A good college friend and her chef sister, Linsey, introduced me to this decadent shallot tart tatin. For years I thought I had lost the recipe and kept trying to replicate it, but it was never quite the same. Recently I found Linsey's old handwritten recipe and am thrilled to be able to properly make this tart again.
My mom keeps bringing me beautiful shallots from her happy Bolinas garden and I put them to good use in this recipe.

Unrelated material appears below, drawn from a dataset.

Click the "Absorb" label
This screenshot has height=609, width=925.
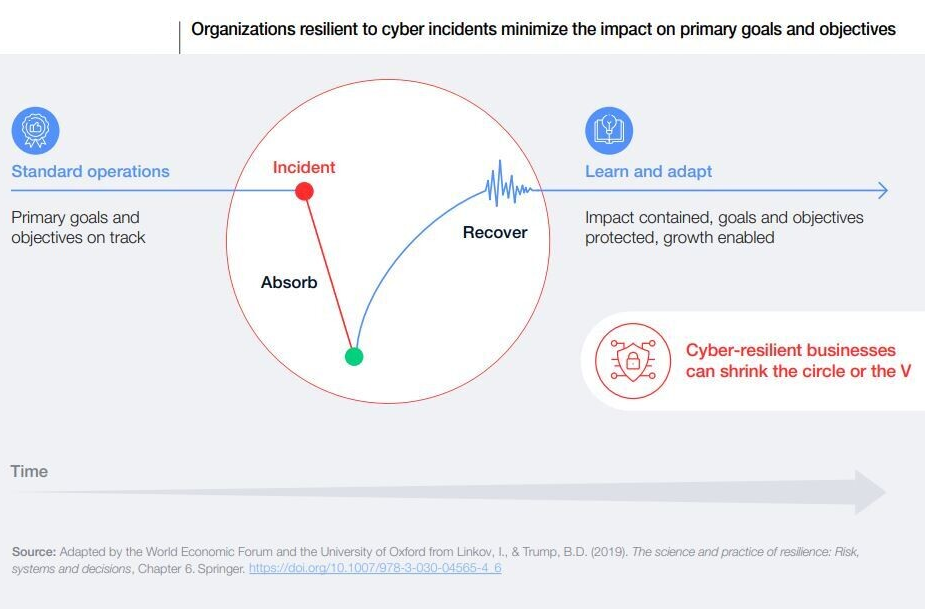tap(289, 282)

- 20 or so shallots (or cippolini)
- olive oil
- salt and pepper
- 1 cup sugar
- 1/2 cup water
- 2 tablespoons butter
- puffed pastry (or for those of us who are gluten-free, see the recipe for flaky tart dough)

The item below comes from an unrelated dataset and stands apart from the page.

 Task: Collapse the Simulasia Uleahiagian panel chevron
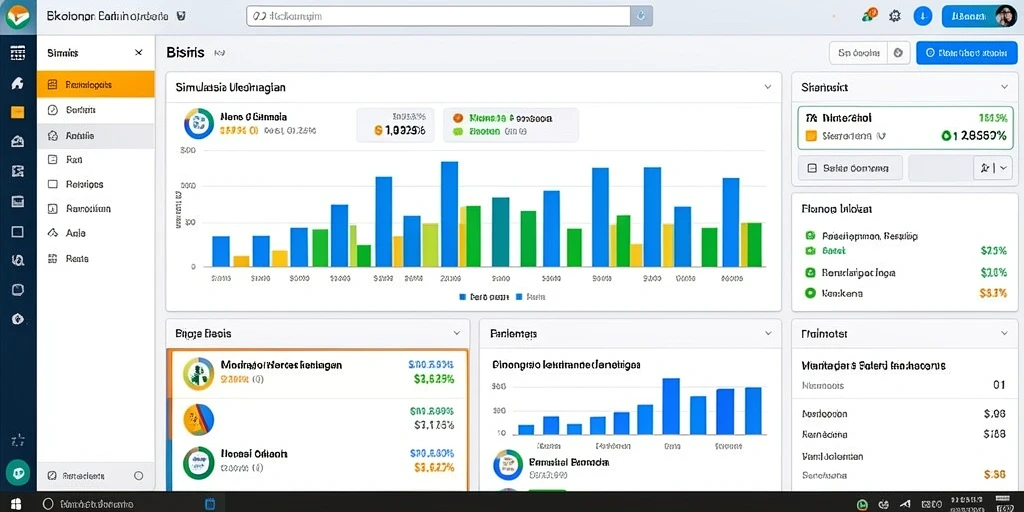coord(768,86)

Preheat oven to 350 degrees.
Peel shallots. Toss with olive oil, salt, and pepper to coat. Place seasoned shallots in a roasting pan. Cover pan with tinfoil and put in 350 degree oven. Roast until shallots are soft (but not too cooked, because they will cook some more later with the pastry). Remove from oven and set aside.
While shallots are roasting, make the caramel sauce. In a saucepan, heat 1 cup sugar and 1/2 cup water over high heat on stove stop. Stir to dissolve sugar. When sugar has dissolved, lower heat. When the sauce turns caramel colored, let it sit, do not stir. Add a couple of tablespoons of butter. Let sauce begin to thicken, then toss shallots into caramel sauce. Salt and cook over flame for a bit.
Turn oven up to 375.
Put caramelized shallots into a medium cast iron skillet (or pie pan). Trim puff pastry or tart dough to a inch or so larger than the pan. Place pastry over the shallots and gently tuck in dough at the sides.

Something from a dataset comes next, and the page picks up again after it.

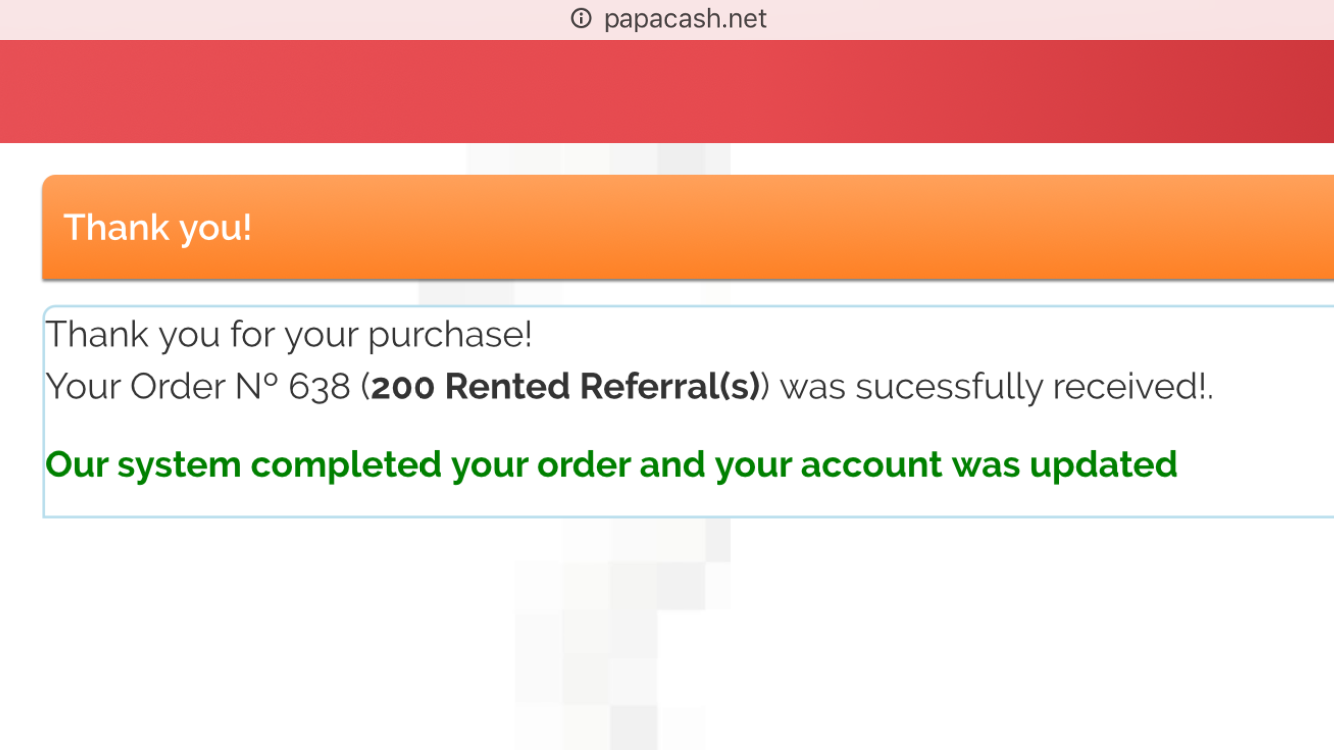Click the bold "200 Rented Referral(s)" text

[565, 387]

Bake in 375 degree oven until pastry is a nice golden brown. For the homemade pastry it took about 40-45 minutes. (I seem to remember it is quite a bit shorter when using the puff pastry).
Slide sharp knife around the edges of the tart so that the crust doesn't stick. Invert plate over top of skillet. Flip and there's your tart.
This shallot tart tatin is great with vegetable soup or a simple roast chicken.